→ **Information supplied**
** BEGIN **
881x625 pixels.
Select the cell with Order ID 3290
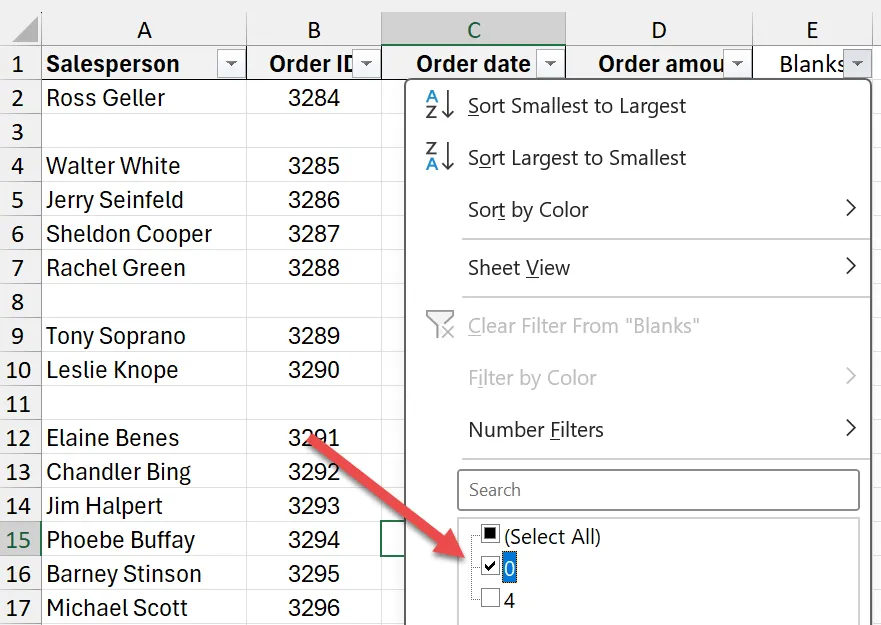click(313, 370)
** END **
** BEGIN **
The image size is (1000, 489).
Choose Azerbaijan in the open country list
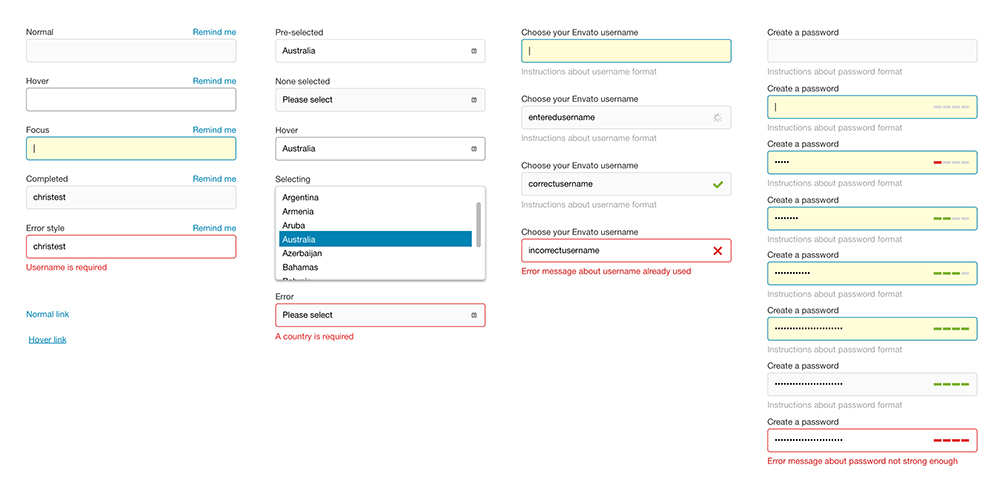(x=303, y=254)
** END **
→ **What to do**
Edit the stretch of data from the line containing "The image size is (1000, 489)." through the line containing "(x=303, y=254)" so that "Azerbaijan" becomes "Georgia", and return only those lines with nothing else changed. Leave the pictures out of your answer.

→ **Final result**
The image size is (1000, 489).
Choose Georgia in the open country list
(x=303, y=254)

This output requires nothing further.